Pansus Pemakzulan Bupati Pati Resmi Dibentuk DPRD

Suasana rapat paripurna DPRD Pati menyepakati pansus pemakzulan Bupati Sudewo, Rabu (13/8/2025). Detik Jateng
Suasana rapat paripurna DPRD Pati menyepakati pansus pemakzulan Bupati Sudewo, Rabu (13/8/2025). Detik Jateng

FOKUSNEWS, KABUPATEN PATI – DPRD Kabupaten Pati resmi membentuk pansus pemakzulan Bupati Pati, Sudewo, setelah rapat paripurna yang digelar pasca aksi demonstrasi memanas di gedung dewan, Jumat (08/08/2025).

Sekitar pukul 13.00 WIB, massa aksi berhasil menduduki gedung DPRD. Usulan pembentukan pansus langsung dibahas oleh perwakilan fraksi.

Ketua Fraksi PKS, Narso, menyebut ada dua persoalan yang menjadi alasan pemakzulan.

“Pengisian direktur Rumah Sakit Soewondo dan pergeseran anggaran 2025,” kata Narso, Rabu (13/8/25)

Anggota DPRD Partai Demokrat, Joni Kurnianto, juga menegaskan pandangan serupa.

“Hak angket untuk Bupati karena telah sudah melanggar janji sumpah dari Bupati Pati. Dan muncul kegaduhan di Pati. Hak angket segera terpenuhi,” jelasnya.

Fraksi Gerindra melalui Yeti mendukung langkah hak angket untuk menjaga transparansi pemerintahan.

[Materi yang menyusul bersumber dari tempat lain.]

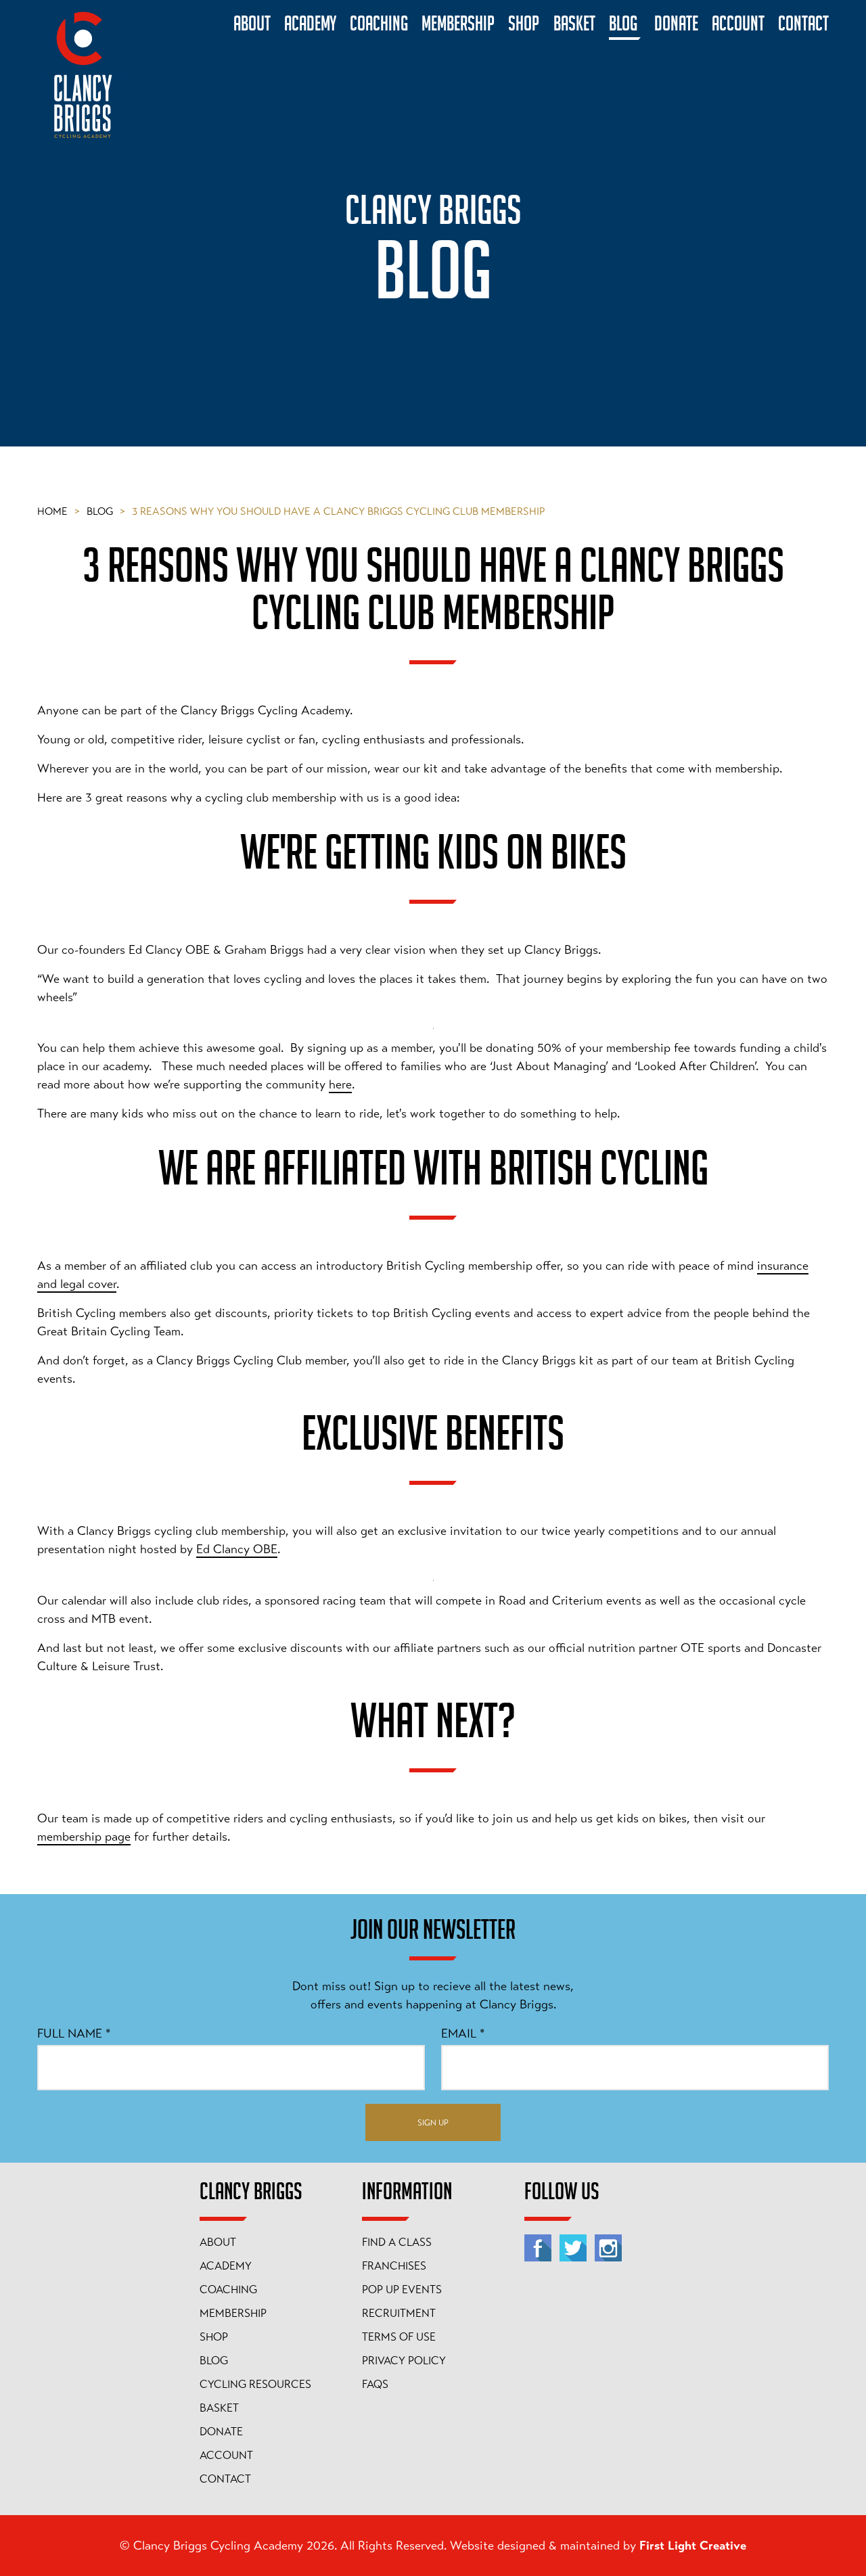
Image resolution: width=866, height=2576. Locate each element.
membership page (84, 1836)
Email (463, 2033)
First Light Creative (692, 2545)
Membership (233, 2313)
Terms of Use (399, 2337)
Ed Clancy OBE (236, 1549)
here (340, 1084)
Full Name (74, 2033)
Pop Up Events (402, 2290)
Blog (106, 511)
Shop (214, 2337)
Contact (225, 2479)
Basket (219, 2408)
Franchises (394, 2266)
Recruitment (399, 2313)
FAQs (375, 2384)
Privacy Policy (404, 2361)
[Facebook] (537, 2247)
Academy (226, 2266)
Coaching (228, 2290)
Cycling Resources (255, 2384)
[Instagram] (608, 2247)
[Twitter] (573, 2247)
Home (58, 511)
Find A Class (397, 2242)
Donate (221, 2432)
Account (226, 2455)
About (218, 2242)
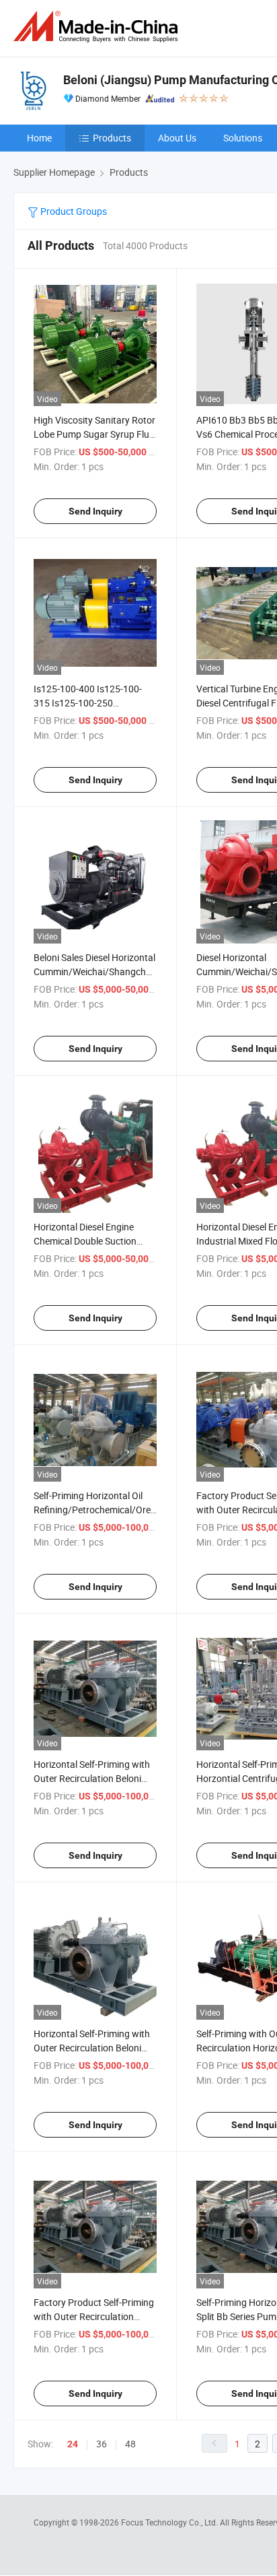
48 (130, 2443)
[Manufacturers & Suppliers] (98, 26)
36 (101, 2443)
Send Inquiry (95, 511)
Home (39, 137)
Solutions (242, 137)
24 (72, 2444)
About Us (177, 137)
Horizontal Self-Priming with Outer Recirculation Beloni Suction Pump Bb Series (92, 1778)
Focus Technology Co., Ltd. (170, 2522)
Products (112, 137)
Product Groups (72, 211)
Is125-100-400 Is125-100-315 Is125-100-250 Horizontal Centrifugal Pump (93, 702)
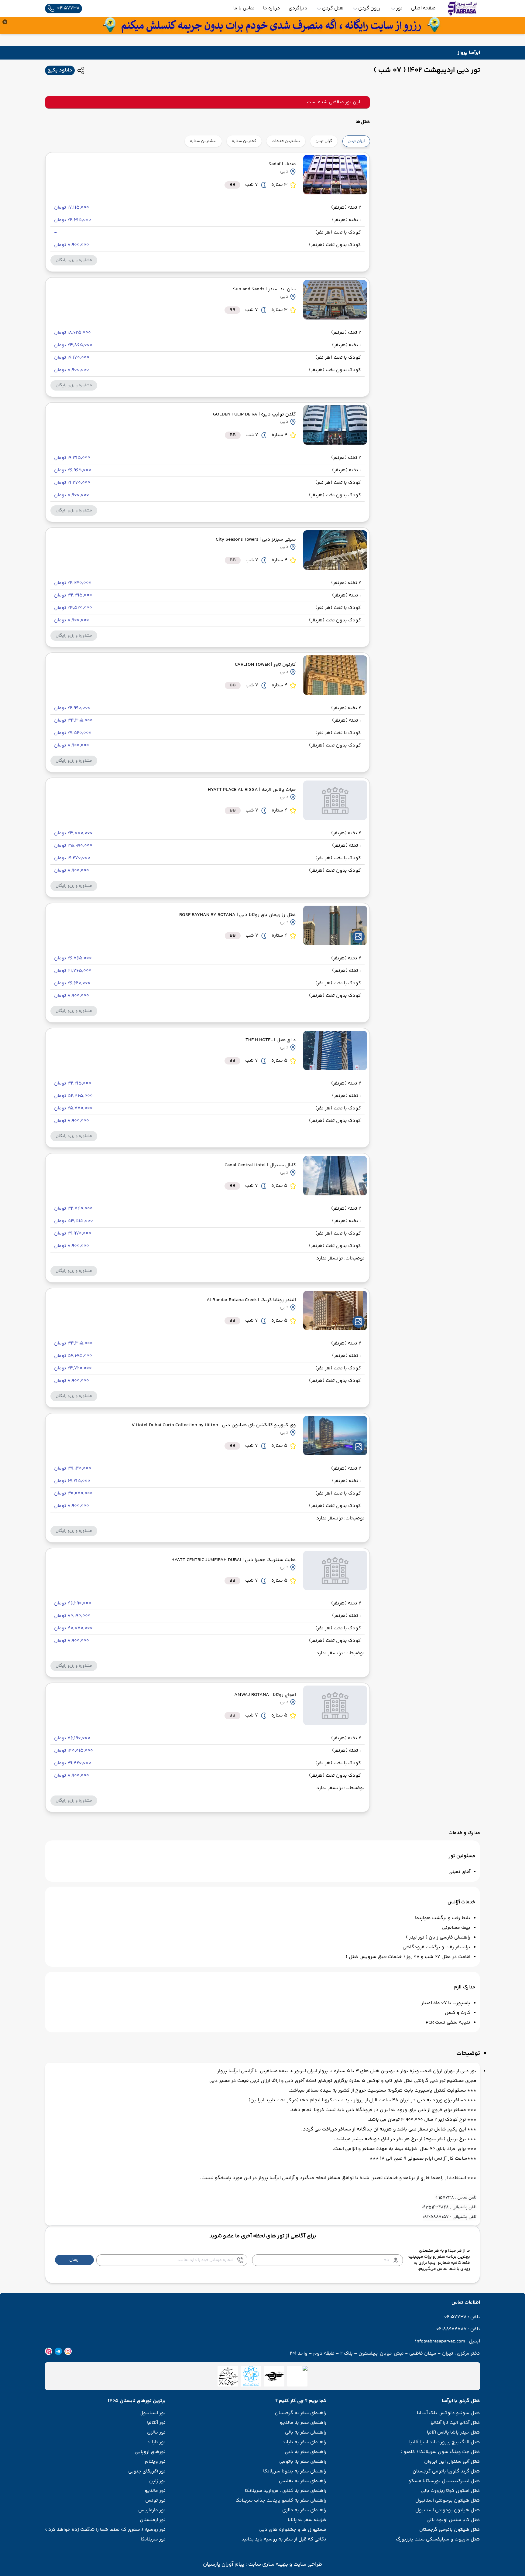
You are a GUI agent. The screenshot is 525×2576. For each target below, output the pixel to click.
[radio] (368, 137)
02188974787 (451, 2329)
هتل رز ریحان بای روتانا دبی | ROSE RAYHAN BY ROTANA (237, 915)
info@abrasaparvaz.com (440, 2341)
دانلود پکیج (59, 70)
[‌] (274, 2376)
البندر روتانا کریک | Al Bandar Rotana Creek (251, 1300)
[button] (73, 260)
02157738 (455, 2317)
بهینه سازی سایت (267, 2564)
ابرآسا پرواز (469, 52)
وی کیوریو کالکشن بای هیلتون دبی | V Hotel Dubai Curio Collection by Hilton (214, 1425)
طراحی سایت (307, 2564)
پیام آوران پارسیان (223, 2564)
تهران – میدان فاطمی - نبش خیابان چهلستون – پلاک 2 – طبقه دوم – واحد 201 (371, 2353)
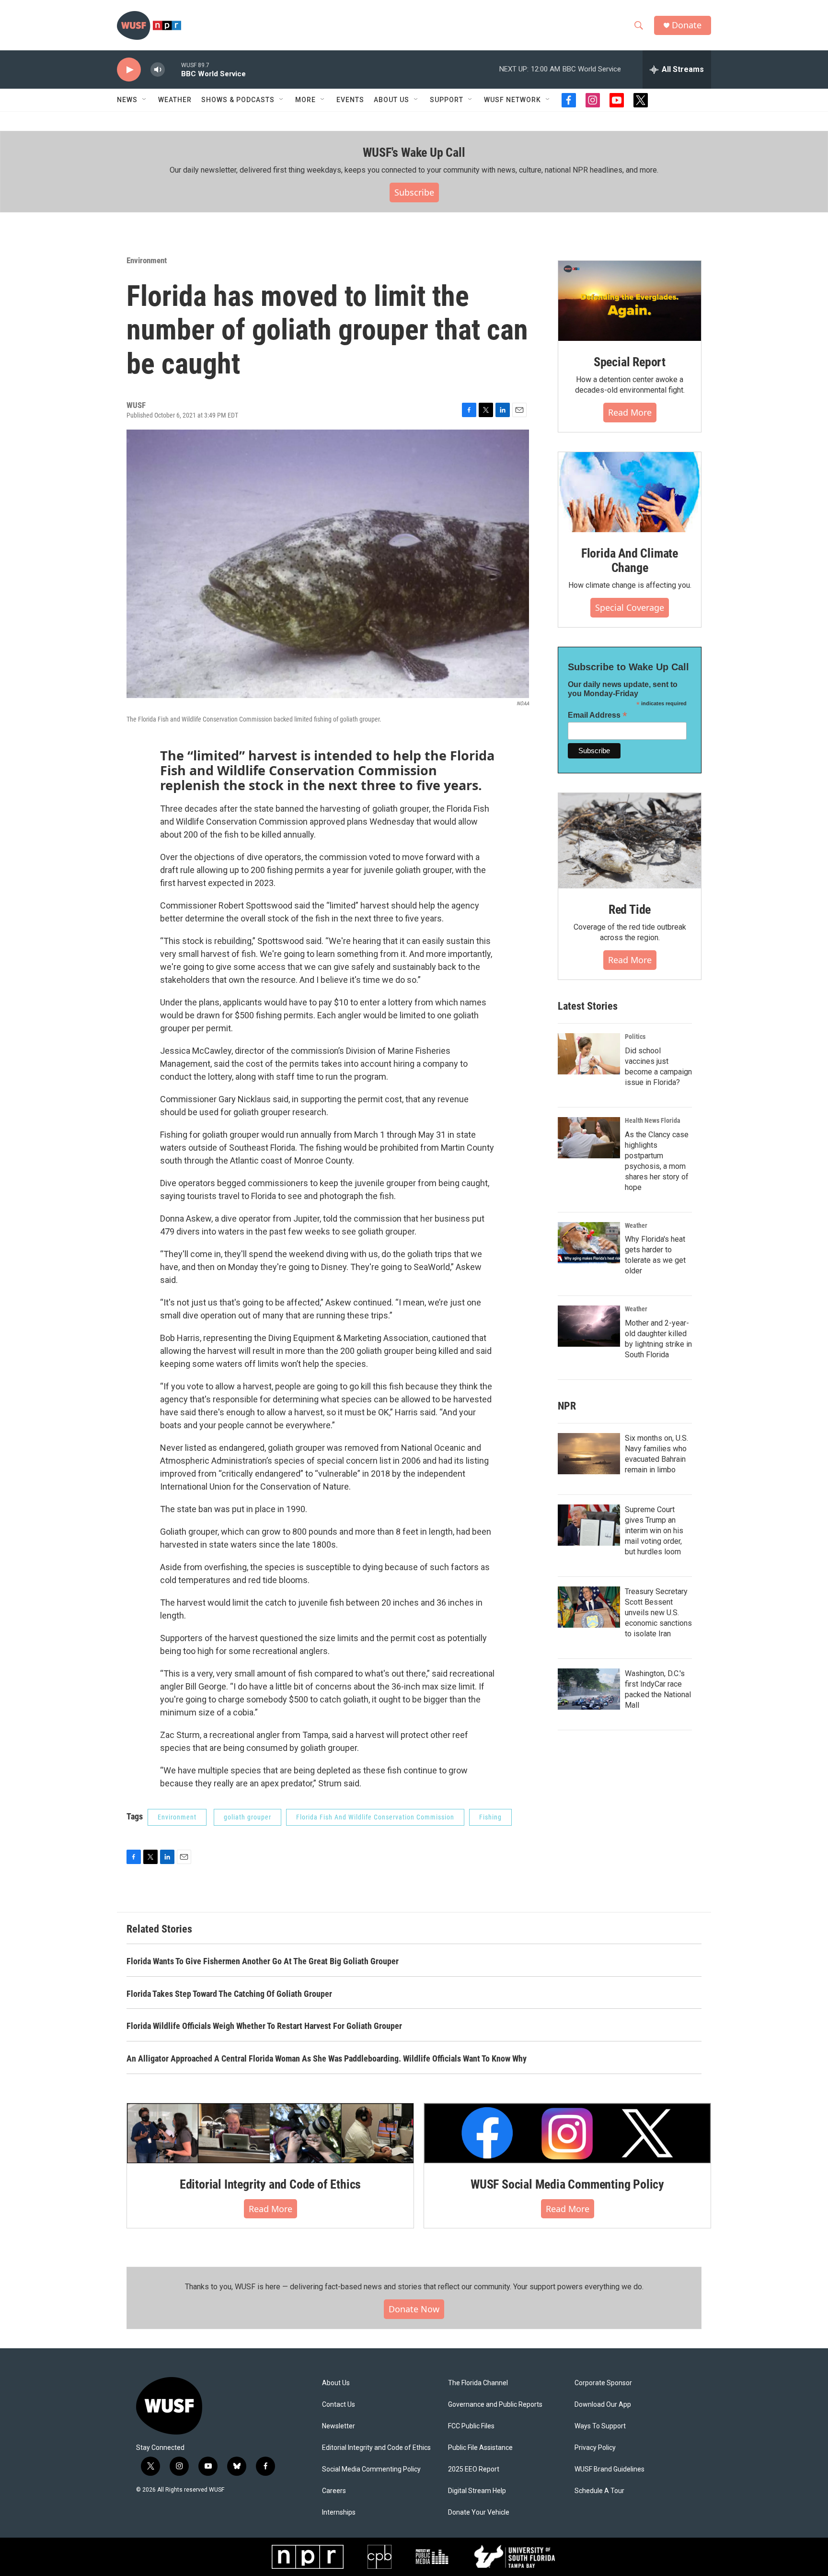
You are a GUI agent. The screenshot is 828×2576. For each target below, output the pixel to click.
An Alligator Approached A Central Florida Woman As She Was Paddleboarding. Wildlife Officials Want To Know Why (326, 2058)
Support (446, 100)
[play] (129, 69)
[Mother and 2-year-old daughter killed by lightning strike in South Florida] (589, 1326)
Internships (339, 2512)
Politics (635, 1036)
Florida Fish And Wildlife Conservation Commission (375, 1817)
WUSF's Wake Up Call (414, 152)
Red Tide (630, 909)
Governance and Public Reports (495, 2404)
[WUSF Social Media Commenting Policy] (567, 2133)
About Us (336, 2383)
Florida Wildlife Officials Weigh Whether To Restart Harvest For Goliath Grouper (264, 2026)
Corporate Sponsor (603, 2383)
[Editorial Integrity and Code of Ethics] (270, 2133)
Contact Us (338, 2404)
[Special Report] (629, 301)
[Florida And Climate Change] (629, 492)
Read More (630, 412)
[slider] (173, 69)
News (127, 100)
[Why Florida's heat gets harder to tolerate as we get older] (589, 1242)
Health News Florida (652, 1120)
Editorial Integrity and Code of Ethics (270, 2184)
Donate (687, 25)
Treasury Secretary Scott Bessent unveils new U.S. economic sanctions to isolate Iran (658, 1612)
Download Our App (603, 2404)
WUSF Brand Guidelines (609, 2469)
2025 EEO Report (473, 2469)
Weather (175, 100)
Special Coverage (629, 607)
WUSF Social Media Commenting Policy (567, 2184)
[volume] (158, 70)
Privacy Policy (595, 2447)
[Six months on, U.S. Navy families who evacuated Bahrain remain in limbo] (589, 1453)
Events (350, 100)
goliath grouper (247, 1817)
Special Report (630, 362)
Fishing (490, 1817)
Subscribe (414, 192)
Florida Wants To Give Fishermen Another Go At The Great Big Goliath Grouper (262, 1961)
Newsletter (338, 2426)
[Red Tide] (629, 840)
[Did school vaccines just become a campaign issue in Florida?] (589, 1053)
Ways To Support (600, 2426)
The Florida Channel (478, 2383)
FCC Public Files (471, 2426)
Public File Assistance (480, 2447)
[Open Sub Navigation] (145, 100)
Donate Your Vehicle (478, 2512)
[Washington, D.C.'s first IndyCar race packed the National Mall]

Fraksi PKB yang diwakili Mahdun menyoroti kebijakan kenaikan pajak PBB yang sempat memicu protes warga.

“Proses penetapan terkait kenaikan pajak PBB yang dilakukan, meskipun dibatalkan, efek menimbulkan kegaduhan saat ini,” dia menjelaskan

“Sehingga pemerintahan dapat berhati-hati melakukan kebijakan,” lanjut dia.

Ketua DPRD Pati, Ali Badrudi, menegaskan pansus akan mengusut kebijakan Bupati secara menyeluruh.

“Rapat paripurna mengenai tentang kebijakan Bupati Pati. Pengembangan pada saat terbentuk pansus untuk mengusut kebijakan Bupati Pati,” jelasnya.